Wonpil Im Wins Prestigious German Research Honor
An example of the molecular complexity of the outer cell membrane of a Gram-negative bacterium is shown in this illustration of a typical E. coli outer membrane. (Image courtesy of Wonpil Im)
Bacteria have a formidable enemy in Wonpil Im.
Im, the Presidential Endowed Chair in Health and Professor of Biological Sciences and Bioengineering, uses computational biophysics to learn how antibiotics permeate bacterial membranes and target bacteria for destruction.
His research group has developed CHARMM-GUI, an open-access research program that simulates complex biomolecular systems more simply and more precisely than previously possible. The tool is becoming increasingly valuable as more bacteria develop resistance to antibiotics.
Im’s research recently got a boost when he received the prestigious Friedrich Wilhelm Bessel Research Award from the Alexander von Humboldt Foundation, an organization of the German government that promotes collaboration between scientists from Germany and abroad.
The Bessel Award is named for Friedrich Wilhelm Bessel, a 19th-century German astronomer and mathematician. It will support research that Im is conducting with Ulrich Kleinekathöfer, professor of theoretical physics, and Mathias Winterhalter, an experimental biophysicist, both at Jacobs University in Bremen, Germany.
“With the Humboldt Foundation awarding only 20 Bessel Research Awards each year, this award is evidence of Wonpil’s accomplishments in the field and his international colleagues’ eagerness to work with him,” said Alan J. Snyder, vice president and associate provost for research and graduate studies at Lehigh.
==*==
Exercise requirements:
- a) Decide whether each statement below agrees with the article on Wonpil Im's Bessel Award, answering yes or no and quoting the deciding words of the article: (i) CHARMM-GUI was developed by Im's research group; (ii) the Bessel Award is named for a 19th-century German chemist; (iii) the Humboldt Foundation gives 20 Bessel Research Awards each year.
- b) Carry the article on Wonpil Im's Bessel Award forward, beginning after its final paragraph.

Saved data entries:
==*==
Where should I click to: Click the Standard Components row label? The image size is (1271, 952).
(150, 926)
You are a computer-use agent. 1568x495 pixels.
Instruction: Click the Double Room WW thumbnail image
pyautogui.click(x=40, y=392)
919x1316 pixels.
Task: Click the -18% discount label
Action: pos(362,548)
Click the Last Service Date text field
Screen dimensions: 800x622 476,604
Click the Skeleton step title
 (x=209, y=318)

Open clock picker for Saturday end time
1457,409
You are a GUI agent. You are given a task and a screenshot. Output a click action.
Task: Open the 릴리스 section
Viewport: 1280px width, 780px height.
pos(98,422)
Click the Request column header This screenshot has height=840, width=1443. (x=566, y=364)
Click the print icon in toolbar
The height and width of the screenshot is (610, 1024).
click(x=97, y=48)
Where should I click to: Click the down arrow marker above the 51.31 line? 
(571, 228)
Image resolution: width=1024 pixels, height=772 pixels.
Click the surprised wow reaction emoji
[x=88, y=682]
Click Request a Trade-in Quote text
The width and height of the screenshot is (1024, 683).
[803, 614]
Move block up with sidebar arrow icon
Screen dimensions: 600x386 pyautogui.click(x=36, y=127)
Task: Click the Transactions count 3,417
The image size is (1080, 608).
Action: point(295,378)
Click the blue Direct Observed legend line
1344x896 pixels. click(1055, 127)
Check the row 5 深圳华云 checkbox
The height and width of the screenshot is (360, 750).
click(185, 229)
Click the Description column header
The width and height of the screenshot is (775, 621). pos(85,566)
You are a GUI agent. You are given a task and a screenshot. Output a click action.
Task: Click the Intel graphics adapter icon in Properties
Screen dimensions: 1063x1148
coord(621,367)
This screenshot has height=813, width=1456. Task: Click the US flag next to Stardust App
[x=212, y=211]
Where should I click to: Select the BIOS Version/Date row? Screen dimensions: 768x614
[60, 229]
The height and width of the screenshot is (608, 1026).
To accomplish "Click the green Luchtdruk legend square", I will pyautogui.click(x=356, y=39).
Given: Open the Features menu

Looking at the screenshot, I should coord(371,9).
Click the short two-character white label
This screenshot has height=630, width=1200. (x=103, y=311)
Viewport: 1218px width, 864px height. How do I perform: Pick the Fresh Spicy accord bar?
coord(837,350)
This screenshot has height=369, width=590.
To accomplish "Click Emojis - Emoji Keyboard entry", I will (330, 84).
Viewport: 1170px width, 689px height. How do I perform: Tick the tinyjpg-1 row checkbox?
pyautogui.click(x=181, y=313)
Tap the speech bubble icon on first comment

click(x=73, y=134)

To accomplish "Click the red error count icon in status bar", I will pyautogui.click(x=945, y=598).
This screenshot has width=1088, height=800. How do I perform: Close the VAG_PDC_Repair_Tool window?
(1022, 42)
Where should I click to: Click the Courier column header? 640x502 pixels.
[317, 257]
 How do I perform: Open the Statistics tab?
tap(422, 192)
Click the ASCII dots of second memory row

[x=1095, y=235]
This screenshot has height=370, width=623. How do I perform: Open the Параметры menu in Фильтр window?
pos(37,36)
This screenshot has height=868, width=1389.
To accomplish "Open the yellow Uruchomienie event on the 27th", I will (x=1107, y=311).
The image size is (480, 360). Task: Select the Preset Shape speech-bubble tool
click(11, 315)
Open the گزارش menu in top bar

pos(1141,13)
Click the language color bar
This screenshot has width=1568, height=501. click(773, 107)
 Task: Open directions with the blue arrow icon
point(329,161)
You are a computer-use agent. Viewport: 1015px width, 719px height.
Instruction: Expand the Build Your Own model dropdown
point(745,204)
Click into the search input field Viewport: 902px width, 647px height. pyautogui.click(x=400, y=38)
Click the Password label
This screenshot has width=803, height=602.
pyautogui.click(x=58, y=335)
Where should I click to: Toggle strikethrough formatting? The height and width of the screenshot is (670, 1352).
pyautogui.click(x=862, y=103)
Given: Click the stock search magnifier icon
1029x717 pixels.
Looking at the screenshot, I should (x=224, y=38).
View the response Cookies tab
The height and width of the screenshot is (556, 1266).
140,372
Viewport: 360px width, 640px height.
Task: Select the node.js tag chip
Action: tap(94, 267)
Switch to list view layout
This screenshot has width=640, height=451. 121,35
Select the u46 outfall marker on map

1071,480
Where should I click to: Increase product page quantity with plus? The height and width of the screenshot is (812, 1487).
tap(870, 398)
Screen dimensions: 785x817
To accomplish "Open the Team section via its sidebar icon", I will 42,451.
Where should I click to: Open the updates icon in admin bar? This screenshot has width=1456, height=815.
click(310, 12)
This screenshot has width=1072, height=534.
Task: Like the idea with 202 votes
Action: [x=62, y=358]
==*==
Answer list:
- a)
(i) Yes: "His research group has developed CHARMM-GUI"
(ii) No: "a 19th-century German astronomer and mathematician"
(iii) Yes: "With the Humboldt Foundation awarding only 20 Bessel Research Awards each year"

- b)
In their project, Im, Kleinekathöfer and Winterhalter will use computational biophysics to model bacterial outer membrane proteins and the transport of molecules, especially antibiotic molecules. Im will use a specialized CHARMM-GUI module to build a simulation of the complex outer membrane of Gram-negative bacteria.
Gram-negative bacteria are more resistant to antibiotics than Gram-positive bacteria because their impenetrable cell wall is made up of both an inner and outer membrane. Diseases caused by Gram-negative bacteria include cholera, typhoid and meningitis, as well as infections caused by the bacterium E. coli.
“The work we are doing is aligned with one of the top drug development priorities identified by the European Commission’s ‘New Drugs for Bad Bugs’ initiative,” said Im. “These priorities include translocation, which focuses on understanding the molecular basis of bacterial cell wall permeability.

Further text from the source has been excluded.